Porque la experiencia es eso: una triste riqueza que sólo sirve para saber cómo se debería haber vivido, pero no para vivir nuevamente. Josefina Vicens
Un Maratón en Madrid
El domingo fue un día excepcional. Salí de casa temprano y a los 15 pasos de donde vivimos mi mujer y yo se encontraban miles de personas corriendo. Un mar de gente, literalmente. Nunca había tenido tan cerca a estos cientos de miles de maratonistas. Iban de distintas formas, unos corrían con paso que a leguas se les notaba la experiencia que tienen en estos actos multitudinarios. Otros, jadeantes, casi exaustos se les veía agotados, con paso ya cansino pero aún con el ímpetu de saberse visto. Saberse visto, aquello que los griegos llamaban la cultura de la vergüenza. Eso sí que los hacía sacar fuerza de la flaqueza. No sé cuánto llevaban ya corriendo, eran 42 kilómetros los que se estaban jugando.
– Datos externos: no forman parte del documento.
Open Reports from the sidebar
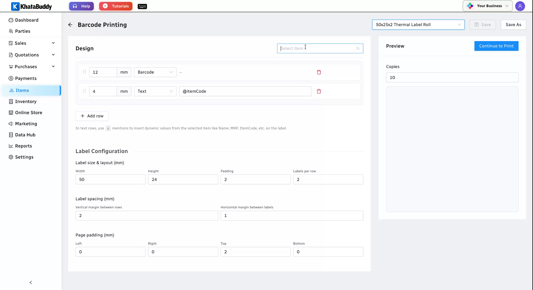 [23, 146]
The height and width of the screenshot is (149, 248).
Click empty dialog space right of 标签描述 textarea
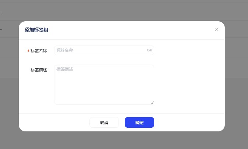[x=188, y=84]
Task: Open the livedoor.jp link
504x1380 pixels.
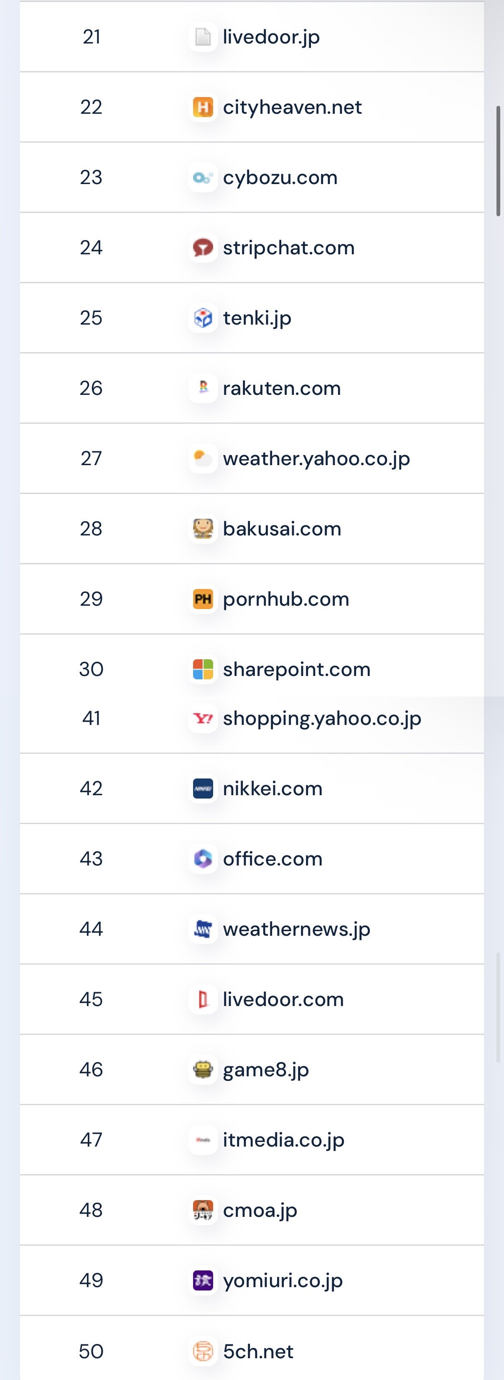Action: pyautogui.click(x=271, y=37)
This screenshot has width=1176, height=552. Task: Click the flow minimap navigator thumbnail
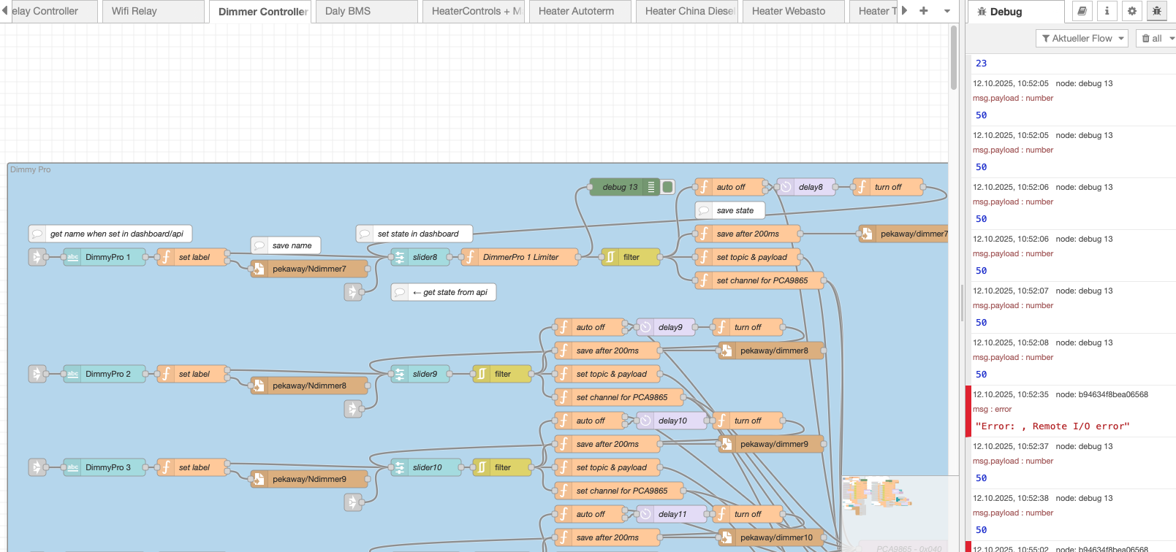[x=877, y=497]
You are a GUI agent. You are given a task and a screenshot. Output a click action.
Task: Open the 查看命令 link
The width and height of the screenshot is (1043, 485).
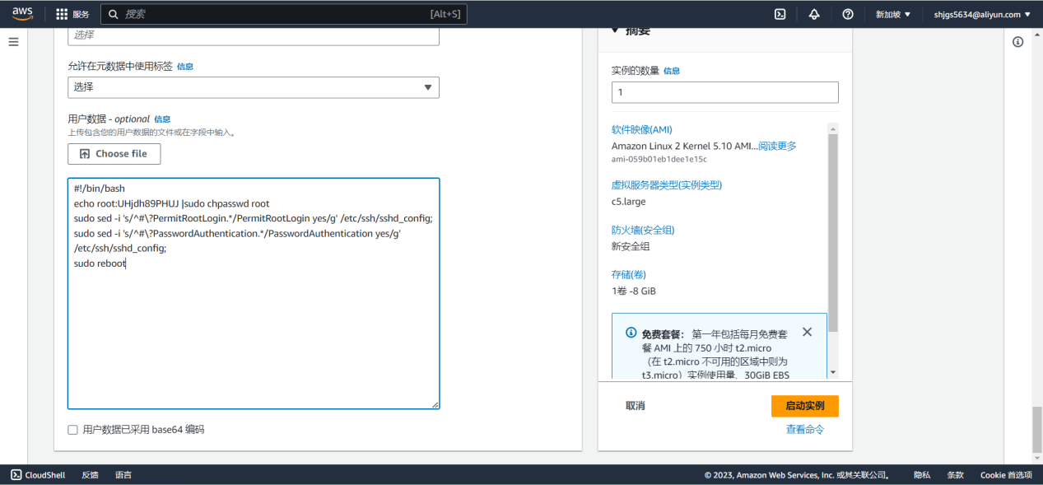point(804,428)
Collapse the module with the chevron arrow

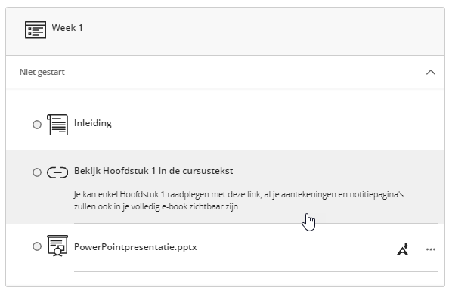(x=431, y=72)
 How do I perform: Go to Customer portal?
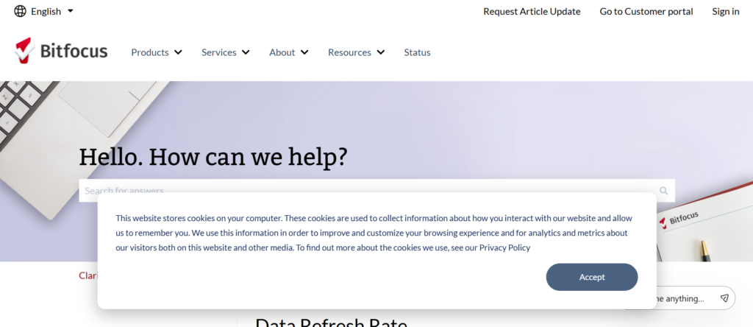(646, 11)
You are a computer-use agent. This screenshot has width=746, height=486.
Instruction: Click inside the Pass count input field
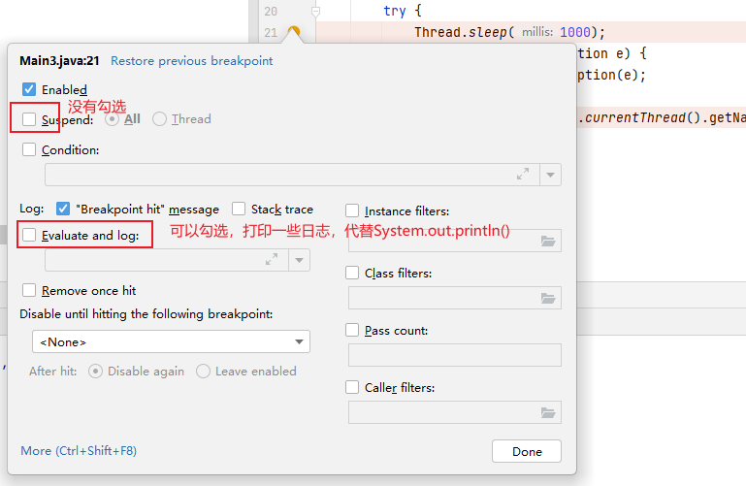(x=454, y=355)
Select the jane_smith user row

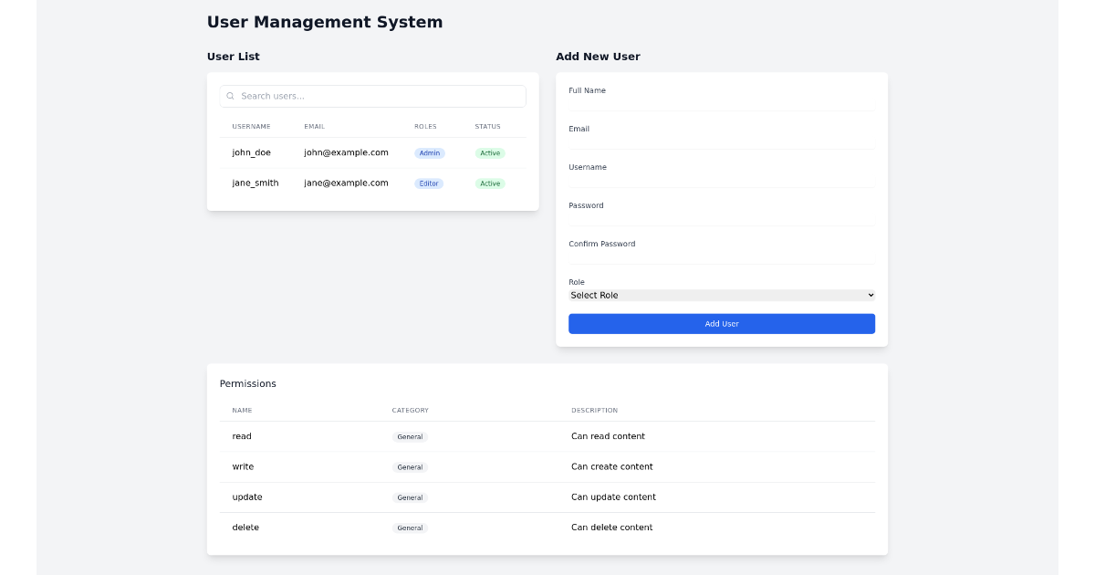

Lo sé porque se lo pregunté a una persona que estaba ahí viendo pasar el contingente. "Los africanos son los que llevaban la delantera", me dijo. Nos reímos mi mujer y yo. Lo que me hace contar esto no es la carrera en sí pues cualquier cronista de deportes lo diría mejor que yo, sin duda, sino esa parte humana que tiene este fenómeno: ahí corrían miles, 14 mil para ser exactos, pero los otros miles que aplaudían y gritaban a los que corrían era la parte más bella de todo esto. Ví cuando unos maratonistas salieron de la carrera y se dedicaron a gritarles a los demás: "Eres grande, "vamos", "vamos", "allá adelante nos están esperando"; pero lo más hermoso fue cuando uno de los corredores se detuvo, dio dos pasos para atrás, levantó a una mujer en volandas, y le dio un beso: era su esposa que lo animaba con gritos casi enloquecidos, todos de amor: Manolo, tú puedes, Manolo anda, Manolo eres grande; él siguió con una sonrisa y ella sólo se volteó a su compañera y llevándose las manos al pecho sólo dijo llorando: "qué emoción"!!! Apenas fue audible lo que dijo porque los cientos de personas que veían a los corredores aplaudían descaradamente, vivificaban a todos los maratonistas, como si en su fuero interno supieran en esa enorme complicidad que se otorgan las masas que esos aplausos y esos gritos, pero sobre, todo, esas miradas exaltaban el corazón de todos los que participamos de una u otra manera en esta fiesta.